**TASK GOAL:** Give back exactly the lines of the data below, starting with the line that has "Task: Open sophied@orange.fr email link" and going on through the line that has "Click the green Chandrayangutta X Roads node".

Saved data entries:

+++

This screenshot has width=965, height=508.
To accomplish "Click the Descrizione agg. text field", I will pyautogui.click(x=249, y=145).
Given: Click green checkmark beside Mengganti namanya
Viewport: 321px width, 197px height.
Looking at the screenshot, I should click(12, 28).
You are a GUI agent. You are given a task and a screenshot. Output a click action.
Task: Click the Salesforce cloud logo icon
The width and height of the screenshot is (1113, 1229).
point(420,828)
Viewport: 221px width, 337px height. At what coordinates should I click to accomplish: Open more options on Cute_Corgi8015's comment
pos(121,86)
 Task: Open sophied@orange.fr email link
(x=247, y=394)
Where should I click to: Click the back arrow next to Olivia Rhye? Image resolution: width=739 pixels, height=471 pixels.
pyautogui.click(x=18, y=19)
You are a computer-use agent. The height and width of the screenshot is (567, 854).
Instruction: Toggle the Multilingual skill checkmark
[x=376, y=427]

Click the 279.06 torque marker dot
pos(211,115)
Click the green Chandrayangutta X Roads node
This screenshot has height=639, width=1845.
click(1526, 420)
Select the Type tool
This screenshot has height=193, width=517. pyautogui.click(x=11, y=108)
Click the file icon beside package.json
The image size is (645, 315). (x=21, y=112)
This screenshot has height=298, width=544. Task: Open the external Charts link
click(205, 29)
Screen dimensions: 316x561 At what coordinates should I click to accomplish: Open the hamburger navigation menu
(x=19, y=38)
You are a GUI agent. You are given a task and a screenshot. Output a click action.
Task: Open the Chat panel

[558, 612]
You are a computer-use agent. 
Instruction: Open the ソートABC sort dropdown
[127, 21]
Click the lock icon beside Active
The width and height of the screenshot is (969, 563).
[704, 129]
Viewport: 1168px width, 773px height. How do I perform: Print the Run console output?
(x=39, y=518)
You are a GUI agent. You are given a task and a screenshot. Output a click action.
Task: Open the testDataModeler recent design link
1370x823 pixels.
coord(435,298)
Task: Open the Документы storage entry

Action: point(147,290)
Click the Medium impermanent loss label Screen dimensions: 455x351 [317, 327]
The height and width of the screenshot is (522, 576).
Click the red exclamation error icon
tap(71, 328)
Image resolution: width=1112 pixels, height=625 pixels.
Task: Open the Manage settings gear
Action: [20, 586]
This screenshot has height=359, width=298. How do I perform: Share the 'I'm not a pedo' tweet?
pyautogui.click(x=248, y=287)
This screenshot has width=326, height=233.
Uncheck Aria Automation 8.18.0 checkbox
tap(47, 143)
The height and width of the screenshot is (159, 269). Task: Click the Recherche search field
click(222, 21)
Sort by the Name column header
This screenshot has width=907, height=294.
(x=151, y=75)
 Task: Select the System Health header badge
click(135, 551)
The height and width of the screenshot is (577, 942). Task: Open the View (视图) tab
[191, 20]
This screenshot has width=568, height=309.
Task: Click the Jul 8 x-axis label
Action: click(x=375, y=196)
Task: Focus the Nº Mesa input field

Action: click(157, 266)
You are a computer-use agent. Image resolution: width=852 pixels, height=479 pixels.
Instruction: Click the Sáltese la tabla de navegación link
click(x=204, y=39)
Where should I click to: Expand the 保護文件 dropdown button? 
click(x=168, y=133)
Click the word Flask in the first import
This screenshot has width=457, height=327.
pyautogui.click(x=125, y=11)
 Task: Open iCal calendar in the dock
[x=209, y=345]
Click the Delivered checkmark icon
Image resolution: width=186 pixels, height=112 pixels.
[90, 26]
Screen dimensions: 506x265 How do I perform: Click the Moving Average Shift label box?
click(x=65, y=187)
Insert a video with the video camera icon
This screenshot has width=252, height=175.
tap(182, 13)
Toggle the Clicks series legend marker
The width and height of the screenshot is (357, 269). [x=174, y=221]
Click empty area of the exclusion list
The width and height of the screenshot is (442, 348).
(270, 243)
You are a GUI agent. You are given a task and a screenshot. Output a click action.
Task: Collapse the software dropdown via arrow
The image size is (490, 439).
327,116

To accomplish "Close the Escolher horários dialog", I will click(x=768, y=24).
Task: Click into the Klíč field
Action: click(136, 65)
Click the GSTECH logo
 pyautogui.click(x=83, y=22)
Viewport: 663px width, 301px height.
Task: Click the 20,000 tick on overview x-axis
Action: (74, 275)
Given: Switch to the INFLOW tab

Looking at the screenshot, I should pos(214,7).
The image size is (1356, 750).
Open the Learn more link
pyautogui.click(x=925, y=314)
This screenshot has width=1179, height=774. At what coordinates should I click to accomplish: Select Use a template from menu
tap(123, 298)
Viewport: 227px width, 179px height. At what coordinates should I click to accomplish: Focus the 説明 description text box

+++

**THE COMPLETED TASK:**
 Task: Open sophied@orange.fr email link
(x=247, y=394)
Where should I click to: Click the back arrow next to Olivia Rhye? Image resolution: width=739 pixels, height=471 pixels.
pyautogui.click(x=18, y=19)
You are a computer-use agent. The height and width of the screenshot is (567, 854).
Instruction: Toggle the Multilingual skill checkmark
[x=376, y=427]

Click the 279.06 torque marker dot
pos(211,115)
Click the green Chandrayangutta X Roads node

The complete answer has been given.